Are there really people who vividly remember the events of “Scream 4?” Can anyone actually recall which characters Anna Paquin, Kristen Bell, Mariska Hargitay, and Allison Brie played in that movie? Here’s a test: Did you know that Mariska Hargitay wasn’t in “Scream 4?” When you read her name, you weren’t sure if she was in it or not, weren’t you?
The resurrected franchise’s writers, James Vanderbilt and Guy Busick, expect a quasi-Tolkien slavish devotion to lore and legend…about a series of clumsily meta movies that once starred Skeet Ulrich and now star the CGI de-aged reanimated corpse of Skeet Ulrich. Directors Matt Bettinelli-Olpin and Tyler Gillett, who go by the collective name “Radio Silence” either because they lost a bet or want to find the limits of White privilege, also returned for “Scream VI.” Once again, all involved somehow produce something greater than the sum of the severed body parts.
The plot genuinely feels like what you’d get from ChatGPT if it was fed previous “Scream” movies. Sam (Melissa Barrera), daughter of an OG Ghostface, and her sister, Tara (Jenna Ortega), have fled the small town of Woodsboro, murder capital of the universe, for New York City. They’re joined by the other survivors of the previous slasher chapter, Mindy (Jasmin Savoy Brown) and Chad (Mason Gooding). Mindy is the one that provides pop culture observations and “horror movie and franchise rules,” because her dead uncle did that in the original series. That is how this rebootquel works: Everybody only does things because they have previously done those same things or were related to someone who did.

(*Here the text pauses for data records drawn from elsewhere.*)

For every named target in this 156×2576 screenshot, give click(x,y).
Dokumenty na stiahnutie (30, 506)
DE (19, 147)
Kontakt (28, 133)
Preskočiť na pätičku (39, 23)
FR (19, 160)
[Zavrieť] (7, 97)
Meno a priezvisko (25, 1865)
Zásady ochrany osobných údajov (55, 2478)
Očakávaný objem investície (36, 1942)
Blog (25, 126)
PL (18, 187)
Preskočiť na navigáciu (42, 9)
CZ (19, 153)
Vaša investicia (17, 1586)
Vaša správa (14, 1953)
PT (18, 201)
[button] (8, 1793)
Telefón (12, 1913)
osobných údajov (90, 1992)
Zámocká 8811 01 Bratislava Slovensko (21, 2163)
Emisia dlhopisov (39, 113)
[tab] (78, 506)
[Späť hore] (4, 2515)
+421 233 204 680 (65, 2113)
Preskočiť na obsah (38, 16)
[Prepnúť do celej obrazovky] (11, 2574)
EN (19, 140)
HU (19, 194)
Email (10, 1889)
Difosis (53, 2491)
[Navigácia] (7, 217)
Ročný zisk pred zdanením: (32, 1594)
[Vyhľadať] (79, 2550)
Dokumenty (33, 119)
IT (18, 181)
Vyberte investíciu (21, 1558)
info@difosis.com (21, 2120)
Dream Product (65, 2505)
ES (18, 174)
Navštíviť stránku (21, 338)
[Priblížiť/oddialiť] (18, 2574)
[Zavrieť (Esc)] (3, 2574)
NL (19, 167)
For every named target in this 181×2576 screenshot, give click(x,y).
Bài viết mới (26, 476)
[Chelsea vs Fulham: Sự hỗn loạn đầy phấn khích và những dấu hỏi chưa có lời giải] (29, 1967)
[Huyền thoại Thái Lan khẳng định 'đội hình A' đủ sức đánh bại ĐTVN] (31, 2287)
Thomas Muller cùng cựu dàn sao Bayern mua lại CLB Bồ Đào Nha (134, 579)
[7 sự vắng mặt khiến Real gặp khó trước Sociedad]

Tara is fantastic. Not only because Ortega is a great actress but because she channels the audience’s frustration, constantly yelling some version of “Can we not talk about all the other movies for five minutes?!” Sadly, no one listens to her. The dialogue in the film consists entirely of people recapping previous events in an effort to determine just who is wearing the iconic mask and putting knives all the way into people this time.
“Scream VI” is at absolute war with itself. It wants to be funnier than it is, at least according to Dermot Mulroney’s performance. It wants to venture into genuinely interesting plot territory, at least judging by Sam’s ongoing temptation to “give into the dark side” like her stabby pappy. It wants to say something culturally salient, at least in the spots where it ponders the genuinely dangerous nature of modern conspiracism. It surrenders to none of those urges, leaving a chalk corpse outline of what could have been.
And yet…
Where (sigh) Radio Silence is permitted to play, it pops. The bodega and subway sequences are top-notch. Not just because they are unlike anything the decades-old franchise has done before but not not because of that fact. Ortega is sensationally well suited for the genre, able to walk the bowie knife’s edge of goofy cliché and sincere terror. Perhaps most stunningly, if they go where they seem to be alluding for “Scream VII,” it could be legitimately new ground for a horror series. Inverting concepts of “good and bad” as a byproduct of violent trauma is as potentially compelling as the option to mayhaps pit two Ghostfaces against one another.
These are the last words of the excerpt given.